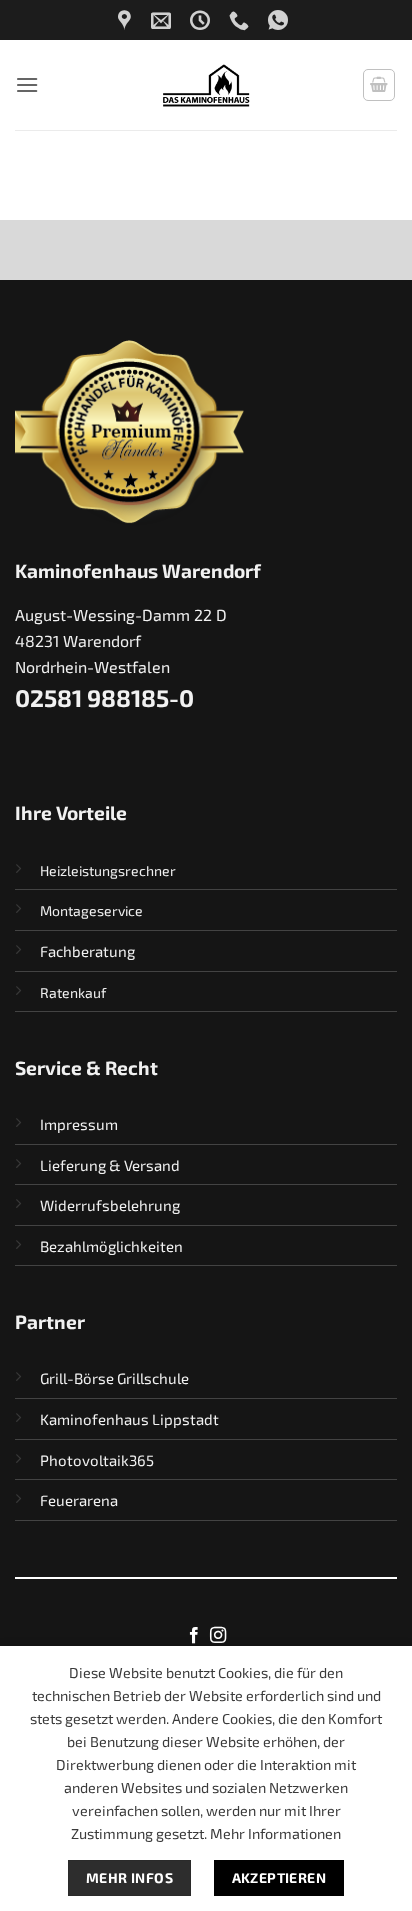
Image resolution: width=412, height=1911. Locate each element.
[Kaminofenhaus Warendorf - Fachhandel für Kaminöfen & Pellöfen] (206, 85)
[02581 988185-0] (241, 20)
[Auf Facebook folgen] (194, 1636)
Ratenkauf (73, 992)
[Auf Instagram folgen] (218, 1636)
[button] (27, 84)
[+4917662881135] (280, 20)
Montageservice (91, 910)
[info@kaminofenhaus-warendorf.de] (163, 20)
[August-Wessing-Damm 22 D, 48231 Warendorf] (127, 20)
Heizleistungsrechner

PROBLEM STATEMENT
From the first record above to the last, output each one exactly and omit the pictures.

TASK SOLUTION
Image resolution: width=412, height=1911. Locate each element.
[Kaminofenhaus Warendorf - Fachhandel für Kaminöfen & Pellöfen] (206, 85)
[02581 988185-0] (241, 20)
[Auf Facebook folgen] (194, 1636)
Ratenkauf (73, 992)
[Auf Instagram folgen] (218, 1636)
[button] (27, 84)
[+4917662881135] (280, 20)
Montageservice (91, 910)
[info@kaminofenhaus-warendorf.de] (163, 20)
[August-Wessing-Damm 22 D, 48231 Warendorf] (127, 20)
Heizleistungsrechner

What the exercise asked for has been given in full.